- [Material]:
══════════

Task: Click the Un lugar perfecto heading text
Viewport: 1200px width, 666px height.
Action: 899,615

══════════

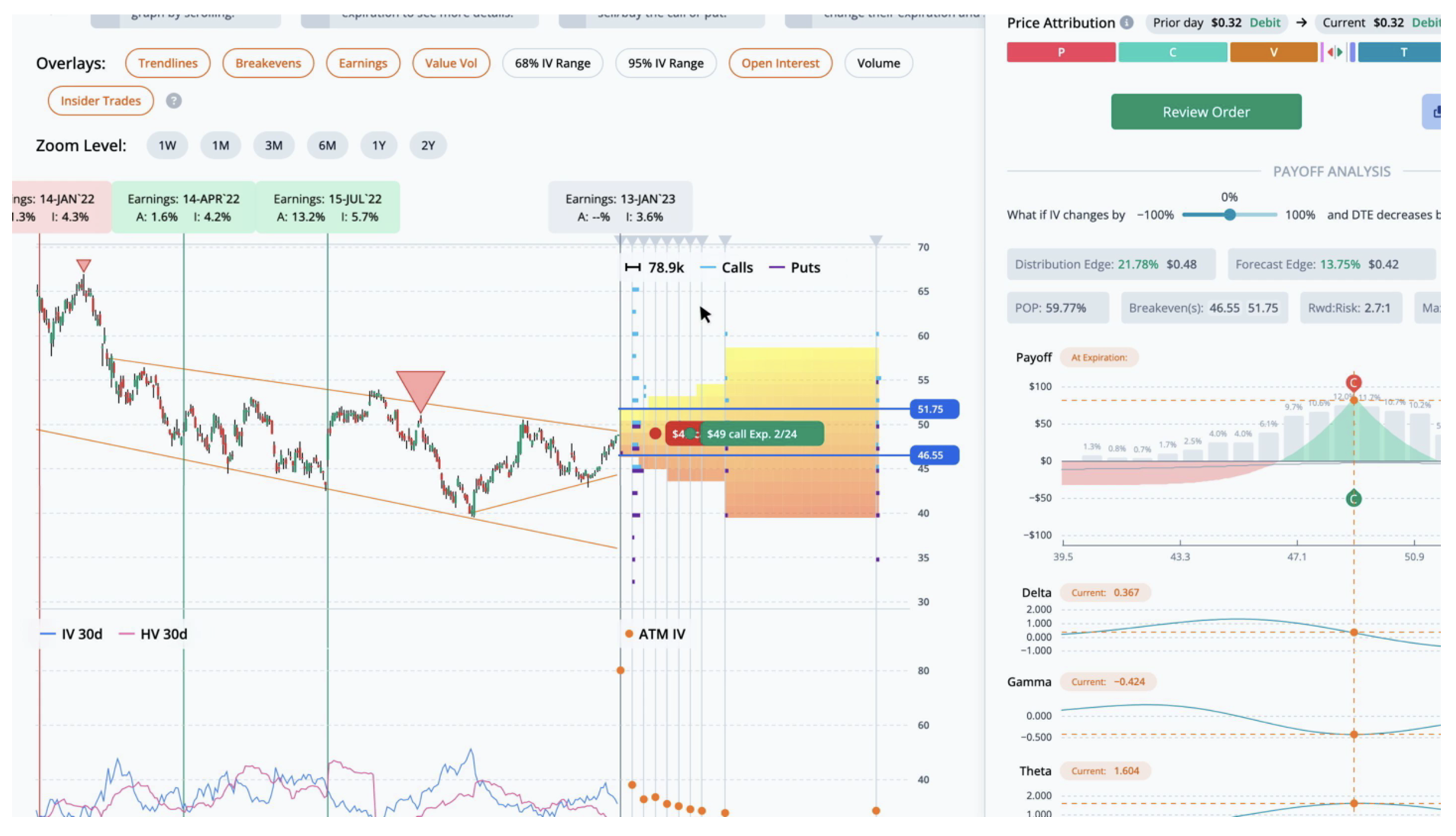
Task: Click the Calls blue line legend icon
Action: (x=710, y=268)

══════════

- [Aim]: Express the lines starting at the one containing "Task: Click the Un" and ending at the one containing "Action: 899,615" as a Markdown table with the columns Position and Text, leaving out any blank lines.

- [Task output]:
| Position | Text |
|---|---|
| 1 | Task: Click the Un lugar perfecto heading text |
| 2 | Viewport: 1200px width, 666px height. |
| 3 | Action: 899,615 |